How does the Bohr model relate to the uncertainty principle?
The Bohr model and Heisenberg’s uncertainty principle represent different eras in quantum theory, with important conceptual connections:
| Aspect | Bohr Model (1913) | Uncertainty Principle (1927) | Relationship |
|---|---|---|---|
| Electron Position | Precise circular orbits | Probability distributions | Bohr orbits violate uncertainty principle |
| Angular Momentum | Quantized as nh/2π | Quantized as √(l(l+1))ħ | Bohr’s quantization is a special case |
| Energy Levels | Discrete, exact | Discrete eigenvalues | Both predict quantization |
| Mathematical Basis | Ad hoc quantization rules | Derived from wave mechanics | Bohr’s results emerge from Schrödinger equation |
| Physical Interpretation | Particles with definite paths | Wavefunctions with probabilities | Bohr orbits are most probable radii |
Key insights about their relationship:
- Historical Progression: Bohr’s model was a semi-classical bridge between classical physics and full quantum mechanics.
- Correspondence Principle: Bohr’s quantization rules can be derived from wave mechanics in the limit of large quantum numbers.
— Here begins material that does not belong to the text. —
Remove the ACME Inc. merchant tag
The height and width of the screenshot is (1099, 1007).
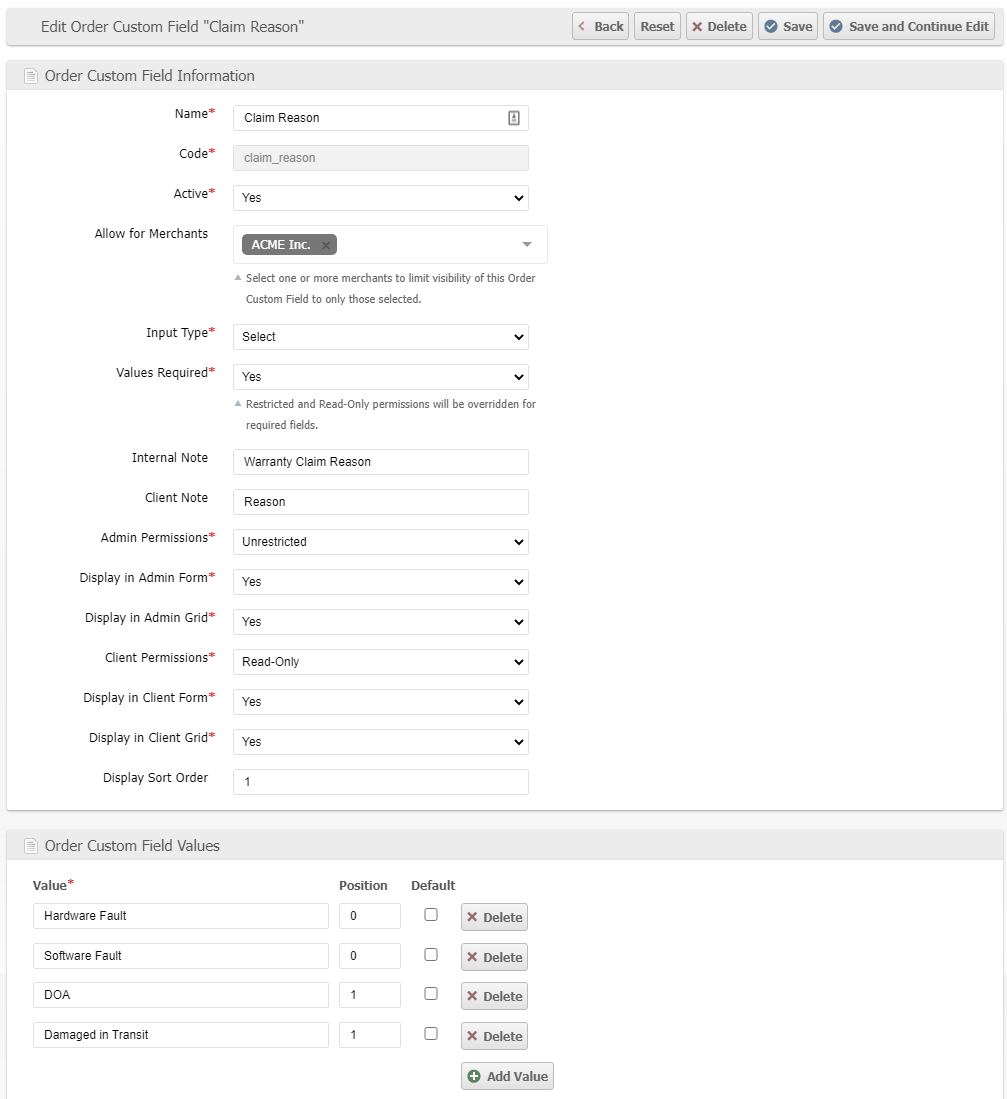pyautogui.click(x=326, y=244)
- Hydrogen Atom: For hydrogen, both models give identical energy levels (though different orbital shapes).
- Physical Reality:
- Bohr orbits aren’t real paths but represent probability peaks
- The Bohr radius (53 pm) is the most probable distance in hydrogen’s 1s orbital
- Angular momentum quantization in Bohr model matches quantum mechanical results for circular orbits
- Modern Interpretation: The Bohr model can be viewed as a special case of quantum mechanics where:
- Electron waves form standing waves in circular orbits
- Orbit circumference equals integer multiples of de Broglie wavelength
- Quantization emerges naturally from wave boundary conditions
While the uncertainty principle shows that electrons don’t actually follow precise orbits, the Bohr model’s mathematical results remain valid and are derived more rigorously in modern quantum mechanics. The model’s enduring value lies in its ability to predict correct energy levels through relatively simple means.